In producing 1,000 units of automobile products, the average percentage of defect products is about 6%. Similarly, in a sample of 5,000 products, what is the probability of having 55 defect products?

Example 2

First, calculate the number of defect products in 1,000 units. i.e. λ = np. λ = 1000 * 0.06.

Example 2-1

So, the total number of defect products in 1,000 units is 60. Now, we got the total defects number (x). So x = 60.

Now, to decrease the defect products from 60 to 55, we need to find the Excel Poisson distribution percentage.

So, MEAN = 55, x =  60.

Example 2-2

The above formula will give us the Poisson distribution value.
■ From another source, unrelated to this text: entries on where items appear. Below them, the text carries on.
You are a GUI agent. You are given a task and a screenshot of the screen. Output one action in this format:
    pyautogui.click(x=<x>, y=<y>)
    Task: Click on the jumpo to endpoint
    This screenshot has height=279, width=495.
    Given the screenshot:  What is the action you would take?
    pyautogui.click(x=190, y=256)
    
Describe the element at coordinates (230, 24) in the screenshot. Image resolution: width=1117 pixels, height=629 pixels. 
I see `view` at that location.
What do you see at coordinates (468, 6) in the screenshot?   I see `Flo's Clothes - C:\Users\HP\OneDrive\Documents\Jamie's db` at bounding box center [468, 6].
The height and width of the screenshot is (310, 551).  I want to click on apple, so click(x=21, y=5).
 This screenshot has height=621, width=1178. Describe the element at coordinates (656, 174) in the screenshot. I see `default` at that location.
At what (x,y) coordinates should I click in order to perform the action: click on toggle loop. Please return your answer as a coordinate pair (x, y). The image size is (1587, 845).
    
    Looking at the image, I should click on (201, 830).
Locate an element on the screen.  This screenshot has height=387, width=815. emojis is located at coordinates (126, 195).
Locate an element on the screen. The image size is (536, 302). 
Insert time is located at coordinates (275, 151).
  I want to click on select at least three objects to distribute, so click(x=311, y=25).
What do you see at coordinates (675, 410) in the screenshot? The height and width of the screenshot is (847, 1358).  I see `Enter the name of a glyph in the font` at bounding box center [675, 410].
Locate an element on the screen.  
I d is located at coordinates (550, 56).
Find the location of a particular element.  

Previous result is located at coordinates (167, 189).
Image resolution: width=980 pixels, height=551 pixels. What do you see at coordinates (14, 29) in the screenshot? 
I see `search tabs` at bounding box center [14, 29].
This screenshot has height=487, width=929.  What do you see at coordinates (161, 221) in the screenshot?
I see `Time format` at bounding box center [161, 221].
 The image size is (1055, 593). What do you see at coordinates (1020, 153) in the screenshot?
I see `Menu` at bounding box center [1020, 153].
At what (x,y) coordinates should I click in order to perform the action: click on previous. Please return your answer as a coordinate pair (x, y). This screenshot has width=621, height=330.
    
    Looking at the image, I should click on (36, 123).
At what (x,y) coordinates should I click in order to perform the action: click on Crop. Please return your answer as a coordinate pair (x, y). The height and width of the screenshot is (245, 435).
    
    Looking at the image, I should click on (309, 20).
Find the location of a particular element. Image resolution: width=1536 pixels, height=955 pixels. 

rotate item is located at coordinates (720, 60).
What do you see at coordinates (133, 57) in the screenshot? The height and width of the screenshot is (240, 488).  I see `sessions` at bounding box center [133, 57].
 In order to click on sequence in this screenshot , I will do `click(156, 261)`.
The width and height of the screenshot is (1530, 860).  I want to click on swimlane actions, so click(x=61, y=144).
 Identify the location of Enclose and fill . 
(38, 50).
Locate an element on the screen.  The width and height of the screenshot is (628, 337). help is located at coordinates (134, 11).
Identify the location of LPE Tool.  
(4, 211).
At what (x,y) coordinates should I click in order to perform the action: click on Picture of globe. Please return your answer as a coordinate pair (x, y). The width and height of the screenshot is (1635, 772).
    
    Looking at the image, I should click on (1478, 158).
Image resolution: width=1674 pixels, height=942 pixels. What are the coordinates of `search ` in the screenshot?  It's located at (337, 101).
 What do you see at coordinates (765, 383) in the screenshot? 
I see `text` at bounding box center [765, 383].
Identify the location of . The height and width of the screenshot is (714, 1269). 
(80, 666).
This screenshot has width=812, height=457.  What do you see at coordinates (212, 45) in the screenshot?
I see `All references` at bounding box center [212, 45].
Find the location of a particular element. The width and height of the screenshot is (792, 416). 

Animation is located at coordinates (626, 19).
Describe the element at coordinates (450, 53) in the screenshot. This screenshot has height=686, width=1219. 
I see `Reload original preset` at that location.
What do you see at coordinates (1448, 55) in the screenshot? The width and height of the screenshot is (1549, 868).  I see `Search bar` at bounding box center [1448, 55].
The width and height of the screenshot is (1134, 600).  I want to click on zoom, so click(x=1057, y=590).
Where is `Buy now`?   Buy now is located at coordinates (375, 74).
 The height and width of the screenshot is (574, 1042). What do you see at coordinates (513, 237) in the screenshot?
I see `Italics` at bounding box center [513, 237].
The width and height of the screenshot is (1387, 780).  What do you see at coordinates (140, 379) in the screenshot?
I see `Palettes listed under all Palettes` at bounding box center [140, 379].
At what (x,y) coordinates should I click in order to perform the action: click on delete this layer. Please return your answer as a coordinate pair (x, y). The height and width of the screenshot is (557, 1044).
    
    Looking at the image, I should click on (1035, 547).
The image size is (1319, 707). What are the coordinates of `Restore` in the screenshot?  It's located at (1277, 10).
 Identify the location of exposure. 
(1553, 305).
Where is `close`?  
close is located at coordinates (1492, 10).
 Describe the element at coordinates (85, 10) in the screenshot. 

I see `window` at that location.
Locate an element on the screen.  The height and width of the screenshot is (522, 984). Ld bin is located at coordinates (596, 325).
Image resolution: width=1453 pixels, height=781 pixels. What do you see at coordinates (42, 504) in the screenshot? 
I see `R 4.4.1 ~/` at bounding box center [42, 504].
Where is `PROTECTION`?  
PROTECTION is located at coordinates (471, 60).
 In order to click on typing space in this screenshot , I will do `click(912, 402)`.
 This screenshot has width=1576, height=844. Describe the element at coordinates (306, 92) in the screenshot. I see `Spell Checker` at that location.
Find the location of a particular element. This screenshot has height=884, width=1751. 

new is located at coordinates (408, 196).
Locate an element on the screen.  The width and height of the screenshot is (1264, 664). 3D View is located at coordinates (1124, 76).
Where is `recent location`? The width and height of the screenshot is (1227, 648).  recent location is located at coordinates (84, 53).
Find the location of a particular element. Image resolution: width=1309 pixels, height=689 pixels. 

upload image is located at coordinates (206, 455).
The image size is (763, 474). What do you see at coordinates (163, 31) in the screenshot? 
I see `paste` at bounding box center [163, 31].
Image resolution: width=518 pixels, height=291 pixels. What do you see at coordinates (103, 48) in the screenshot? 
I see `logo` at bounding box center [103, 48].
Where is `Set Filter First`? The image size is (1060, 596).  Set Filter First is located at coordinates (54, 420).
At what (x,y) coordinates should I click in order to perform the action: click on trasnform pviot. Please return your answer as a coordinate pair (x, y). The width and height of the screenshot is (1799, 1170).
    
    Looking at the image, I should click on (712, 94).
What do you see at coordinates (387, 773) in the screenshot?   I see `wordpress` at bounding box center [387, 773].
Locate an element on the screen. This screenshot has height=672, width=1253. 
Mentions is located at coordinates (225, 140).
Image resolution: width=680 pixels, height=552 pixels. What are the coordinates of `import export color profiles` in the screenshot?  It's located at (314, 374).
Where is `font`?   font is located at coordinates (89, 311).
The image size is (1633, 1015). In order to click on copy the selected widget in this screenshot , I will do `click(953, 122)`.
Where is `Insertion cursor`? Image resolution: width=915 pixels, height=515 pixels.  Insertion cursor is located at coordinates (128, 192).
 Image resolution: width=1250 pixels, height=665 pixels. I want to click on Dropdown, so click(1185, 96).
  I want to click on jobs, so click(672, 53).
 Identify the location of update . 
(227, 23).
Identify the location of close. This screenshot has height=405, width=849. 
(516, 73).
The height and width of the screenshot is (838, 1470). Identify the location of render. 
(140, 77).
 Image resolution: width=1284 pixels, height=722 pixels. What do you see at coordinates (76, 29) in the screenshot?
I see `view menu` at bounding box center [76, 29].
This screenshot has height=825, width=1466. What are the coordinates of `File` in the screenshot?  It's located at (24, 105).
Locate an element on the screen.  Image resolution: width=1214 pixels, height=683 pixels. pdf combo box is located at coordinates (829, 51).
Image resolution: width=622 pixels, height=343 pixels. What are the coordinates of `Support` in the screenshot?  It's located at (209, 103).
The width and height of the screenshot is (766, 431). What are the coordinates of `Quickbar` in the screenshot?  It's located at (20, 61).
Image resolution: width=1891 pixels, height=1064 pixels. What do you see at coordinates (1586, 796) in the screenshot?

For example, apply the formula 1 – Poisson distribution in the below cell in Excel.

Example 2-3

So, the probability of reducing defect items from 60 to 55 is about 23%.

Things to Remember

  • We will get the #NUM! Error is the supplied x, and Mean values are less than zero.
  • We will get #VALUE! Error if the arguments are non-numeric.
  • If the supplied numbers are decimal or fraction, then Excel rounds automatically to the nearest integer number.